● PASSAGE SHOWN
--- start ---
5.2 Typical Gestures Produced

During the electricity tasks, the children across all three age groups used representational gestures in order to draw out paths showing how they thought the electricity moved in a circuit (Fig. 8.4). As shown in Fig. 8.4, the child either used their fingers to trace a path above the circuits and their whole hands or in some cases both hands to draw paths that followed the wires in the circuits that they had built. These gestures, considered representational because it is proposed that these were used to show how the electricity moved in the circuit, were particularly useful in this context for revealing the underlying models about electricity that the children held. For example, some children stopped the gesture once they reached the bulb, whilst other continued the gesture back to battery, and on other occasions, children drew out continuous circuits representing that they believed that the electricity did not stop; it just continued to ‘flow’. It is proposed that these gestures revealed specific and fundamentally different frameworks for understanding electricity. In addition to the representational gestures, children frequently use referential gestures to point to objects during their discussions, often without naming the referent object, and as such, the gestures formed an important aspect of their communication about ideas. Thinking gestures were used by some children in order to indicate that they were considering their responses, and these gestures took many forms and included finger tapping and hair stroking.
--- end ---
● PROMPT A
List each line in the listing below that contains the string "Please", treating uppercase and lowercase letters as distinct.

● SUPPLIED DATA
--- start ---
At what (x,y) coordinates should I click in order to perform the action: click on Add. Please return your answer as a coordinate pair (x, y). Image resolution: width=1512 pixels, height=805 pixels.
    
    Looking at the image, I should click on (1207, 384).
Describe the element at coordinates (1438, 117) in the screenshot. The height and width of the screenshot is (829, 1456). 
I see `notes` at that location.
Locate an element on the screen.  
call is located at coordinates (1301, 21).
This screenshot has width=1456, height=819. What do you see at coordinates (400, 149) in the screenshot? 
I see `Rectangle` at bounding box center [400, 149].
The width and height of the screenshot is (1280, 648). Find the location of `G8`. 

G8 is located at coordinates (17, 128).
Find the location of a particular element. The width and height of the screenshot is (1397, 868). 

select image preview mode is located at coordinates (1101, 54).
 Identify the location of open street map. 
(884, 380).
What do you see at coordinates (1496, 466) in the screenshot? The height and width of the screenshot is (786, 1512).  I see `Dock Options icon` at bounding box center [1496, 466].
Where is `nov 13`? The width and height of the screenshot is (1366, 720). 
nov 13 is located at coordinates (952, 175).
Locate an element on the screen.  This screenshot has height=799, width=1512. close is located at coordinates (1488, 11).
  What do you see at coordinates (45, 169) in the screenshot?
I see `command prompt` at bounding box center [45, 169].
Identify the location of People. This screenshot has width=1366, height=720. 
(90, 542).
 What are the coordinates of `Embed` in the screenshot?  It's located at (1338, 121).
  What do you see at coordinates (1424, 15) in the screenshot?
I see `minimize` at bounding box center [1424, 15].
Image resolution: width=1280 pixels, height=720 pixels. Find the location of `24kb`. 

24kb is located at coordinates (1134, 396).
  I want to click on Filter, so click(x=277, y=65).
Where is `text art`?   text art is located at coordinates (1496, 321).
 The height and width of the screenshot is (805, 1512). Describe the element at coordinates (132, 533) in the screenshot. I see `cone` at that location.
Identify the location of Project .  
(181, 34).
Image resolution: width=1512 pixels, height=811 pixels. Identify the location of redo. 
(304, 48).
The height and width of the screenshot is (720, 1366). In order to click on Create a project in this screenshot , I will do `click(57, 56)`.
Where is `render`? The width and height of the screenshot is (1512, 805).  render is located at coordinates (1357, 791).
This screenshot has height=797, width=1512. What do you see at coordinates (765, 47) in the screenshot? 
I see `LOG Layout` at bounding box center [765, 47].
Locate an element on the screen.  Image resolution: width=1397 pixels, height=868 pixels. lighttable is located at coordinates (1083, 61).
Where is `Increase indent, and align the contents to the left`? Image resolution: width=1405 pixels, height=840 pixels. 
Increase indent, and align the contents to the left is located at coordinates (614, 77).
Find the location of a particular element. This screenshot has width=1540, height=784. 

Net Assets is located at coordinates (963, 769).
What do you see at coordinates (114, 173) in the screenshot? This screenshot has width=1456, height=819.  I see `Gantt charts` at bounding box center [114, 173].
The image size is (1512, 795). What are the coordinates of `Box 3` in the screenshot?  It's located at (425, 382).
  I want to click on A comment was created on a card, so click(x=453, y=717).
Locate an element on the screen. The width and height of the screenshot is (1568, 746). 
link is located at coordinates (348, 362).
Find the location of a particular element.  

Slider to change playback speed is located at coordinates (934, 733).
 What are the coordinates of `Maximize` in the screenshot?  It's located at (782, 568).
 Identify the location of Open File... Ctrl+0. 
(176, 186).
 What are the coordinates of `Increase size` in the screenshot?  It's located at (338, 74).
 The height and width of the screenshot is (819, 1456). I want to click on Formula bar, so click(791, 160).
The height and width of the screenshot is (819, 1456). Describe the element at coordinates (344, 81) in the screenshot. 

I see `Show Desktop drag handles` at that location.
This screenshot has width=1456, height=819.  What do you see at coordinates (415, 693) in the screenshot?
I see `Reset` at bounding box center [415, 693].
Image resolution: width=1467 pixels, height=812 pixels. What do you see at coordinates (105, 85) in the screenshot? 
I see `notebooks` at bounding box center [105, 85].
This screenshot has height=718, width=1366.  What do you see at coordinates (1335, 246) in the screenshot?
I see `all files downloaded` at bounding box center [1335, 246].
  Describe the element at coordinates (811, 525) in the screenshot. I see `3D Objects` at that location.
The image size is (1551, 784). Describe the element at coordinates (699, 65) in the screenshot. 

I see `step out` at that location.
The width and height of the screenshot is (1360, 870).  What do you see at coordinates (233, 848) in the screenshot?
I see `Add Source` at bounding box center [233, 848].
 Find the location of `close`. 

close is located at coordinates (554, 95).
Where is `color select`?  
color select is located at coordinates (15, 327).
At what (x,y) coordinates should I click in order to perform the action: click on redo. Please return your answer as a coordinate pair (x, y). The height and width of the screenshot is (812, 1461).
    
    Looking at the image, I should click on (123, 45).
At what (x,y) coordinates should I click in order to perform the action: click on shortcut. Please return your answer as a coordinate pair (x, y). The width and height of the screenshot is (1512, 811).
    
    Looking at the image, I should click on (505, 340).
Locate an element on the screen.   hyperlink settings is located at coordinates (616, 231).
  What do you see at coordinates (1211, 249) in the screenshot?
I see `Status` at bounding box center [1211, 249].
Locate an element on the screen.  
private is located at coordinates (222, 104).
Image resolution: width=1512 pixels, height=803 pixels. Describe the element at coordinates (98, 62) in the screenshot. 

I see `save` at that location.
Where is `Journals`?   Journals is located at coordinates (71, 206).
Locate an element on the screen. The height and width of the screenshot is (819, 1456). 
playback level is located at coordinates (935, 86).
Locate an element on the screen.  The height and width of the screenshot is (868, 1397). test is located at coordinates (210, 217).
--- end ---
● PROMPT B
Name every type of gesture that the passage on children's gestures during the electricity tasks identifies.

● WORKED SOLUTION A
At what (x,y) coordinates should I click in order to perform the action: click on Add. Please return your answer as a coordinate pair (x, y). Image resolution: width=1512 pixels, height=805 pixels.
At what (x,y) coordinates should I click in order to perform the action: click on redo. Please return your answer as a coordinate pair (x, y). The height and width of the screenshot is (812, 1461).
At what (x,y) coordinates should I click in order to perform the action: click on shortcut. Please return your answer as a coordinate pair (x, y). The width and height of the screenshot is (1512, 811).

● WORKED SOLUTION B
Representational gestures, referential gestures, and thinking gestures.